---------- DATA FOR ANALYSIS

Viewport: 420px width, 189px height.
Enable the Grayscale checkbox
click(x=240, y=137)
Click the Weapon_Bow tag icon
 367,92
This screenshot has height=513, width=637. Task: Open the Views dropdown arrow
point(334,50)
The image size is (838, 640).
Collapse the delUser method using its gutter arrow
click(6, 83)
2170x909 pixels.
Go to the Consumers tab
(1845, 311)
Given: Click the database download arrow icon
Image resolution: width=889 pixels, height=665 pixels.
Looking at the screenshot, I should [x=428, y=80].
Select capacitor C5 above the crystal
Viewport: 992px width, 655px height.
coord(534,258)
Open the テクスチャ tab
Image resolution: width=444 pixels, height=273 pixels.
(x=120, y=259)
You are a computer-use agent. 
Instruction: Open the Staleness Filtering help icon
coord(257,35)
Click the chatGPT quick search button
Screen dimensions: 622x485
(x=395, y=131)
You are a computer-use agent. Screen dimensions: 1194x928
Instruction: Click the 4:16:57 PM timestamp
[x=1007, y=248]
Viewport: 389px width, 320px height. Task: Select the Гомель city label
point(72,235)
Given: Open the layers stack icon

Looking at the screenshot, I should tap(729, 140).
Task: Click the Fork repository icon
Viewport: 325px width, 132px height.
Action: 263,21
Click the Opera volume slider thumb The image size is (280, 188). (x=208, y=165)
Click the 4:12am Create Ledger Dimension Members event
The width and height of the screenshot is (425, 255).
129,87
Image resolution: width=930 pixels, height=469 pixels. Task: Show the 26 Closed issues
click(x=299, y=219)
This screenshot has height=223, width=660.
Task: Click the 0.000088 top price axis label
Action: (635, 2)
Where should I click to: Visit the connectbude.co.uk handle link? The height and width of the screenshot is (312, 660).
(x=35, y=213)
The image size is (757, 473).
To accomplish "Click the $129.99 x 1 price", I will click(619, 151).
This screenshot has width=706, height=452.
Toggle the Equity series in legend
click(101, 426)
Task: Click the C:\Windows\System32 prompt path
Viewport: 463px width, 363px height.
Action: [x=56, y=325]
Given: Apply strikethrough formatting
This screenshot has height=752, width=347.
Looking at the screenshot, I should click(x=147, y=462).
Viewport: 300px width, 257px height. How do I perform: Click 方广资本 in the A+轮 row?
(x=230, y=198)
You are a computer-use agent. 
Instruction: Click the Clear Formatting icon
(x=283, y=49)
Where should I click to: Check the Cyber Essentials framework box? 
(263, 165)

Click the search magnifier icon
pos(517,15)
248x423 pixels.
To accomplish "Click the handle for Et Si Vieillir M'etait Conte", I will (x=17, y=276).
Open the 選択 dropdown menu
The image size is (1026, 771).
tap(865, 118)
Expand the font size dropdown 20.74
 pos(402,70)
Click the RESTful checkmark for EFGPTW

--------------------

**WHAT THE EXERCISE ASKS**
Having read the material, transcribe all of it exactly.

**ANSWER TO THIS TASK**
Viewport: 420px width, 189px height.
Enable the Grayscale checkbox
click(x=240, y=137)
Click the Weapon_Bow tag icon
 367,92
This screenshot has height=513, width=637. Task: Open the Views dropdown arrow
point(334,50)
The image size is (838, 640).
Collapse the delUser method using its gutter arrow
click(6, 83)
2170x909 pixels.
Go to the Consumers tab
(1845, 311)
Given: Click the database download arrow icon
Image resolution: width=889 pixels, height=665 pixels.
Looking at the screenshot, I should [x=428, y=80].
Select capacitor C5 above the crystal
Viewport: 992px width, 655px height.
coord(534,258)
Open the テクスチャ tab
Image resolution: width=444 pixels, height=273 pixels.
(x=120, y=259)
You are a computer-use agent. 
Instruction: Open the Staleness Filtering help icon
coord(257,35)
Click the chatGPT quick search button
Screen dimensions: 622x485
(x=395, y=131)
You are a computer-use agent. Screen dimensions: 1194x928
Instruction: Click the 4:16:57 PM timestamp
[x=1007, y=248]
Viewport: 389px width, 320px height. Task: Select the Гомель city label
point(72,235)
Given: Open the layers stack icon

Looking at the screenshot, I should tap(729, 140).
Task: Click the Fork repository icon
Viewport: 325px width, 132px height.
Action: 263,21
Click the Opera volume slider thumb The image size is (280, 188). (x=208, y=165)
Click the 4:12am Create Ledger Dimension Members event
The width and height of the screenshot is (425, 255).
129,87
Image resolution: width=930 pixels, height=469 pixels. Task: Show the 26 Closed issues
click(x=299, y=219)
This screenshot has height=223, width=660.
Task: Click the 0.000088 top price axis label
Action: (635, 2)
Where should I click to: Visit the connectbude.co.uk handle link? The height and width of the screenshot is (312, 660).
(x=35, y=213)
The image size is (757, 473).
To accomplish "Click the $129.99 x 1 price", I will click(619, 151).
This screenshot has width=706, height=452.
Toggle the Equity series in legend
click(101, 426)
Task: Click the C:\Windows\System32 prompt path
Viewport: 463px width, 363px height.
Action: [x=56, y=325]
Given: Apply strikethrough formatting
This screenshot has height=752, width=347.
Looking at the screenshot, I should click(x=147, y=462).
Viewport: 300px width, 257px height. How do I perform: Click 方广资本 in the A+轮 row?
(x=230, y=198)
You are a computer-use agent. 
Instruction: Click the Clear Formatting icon
(x=283, y=49)
Where should I click to: Check the Cyber Essentials framework box? 
(263, 165)

Click the search magnifier icon
pos(517,15)
248x423 pixels.
To accomplish "Click the handle for Et Si Vieillir M'etait Conte", I will (x=17, y=276).
Open the 選択 dropdown menu
The image size is (1026, 771).
tap(865, 118)
Expand the font size dropdown 20.74
 pos(402,70)
Click the RESTful checkmark for EFGPTW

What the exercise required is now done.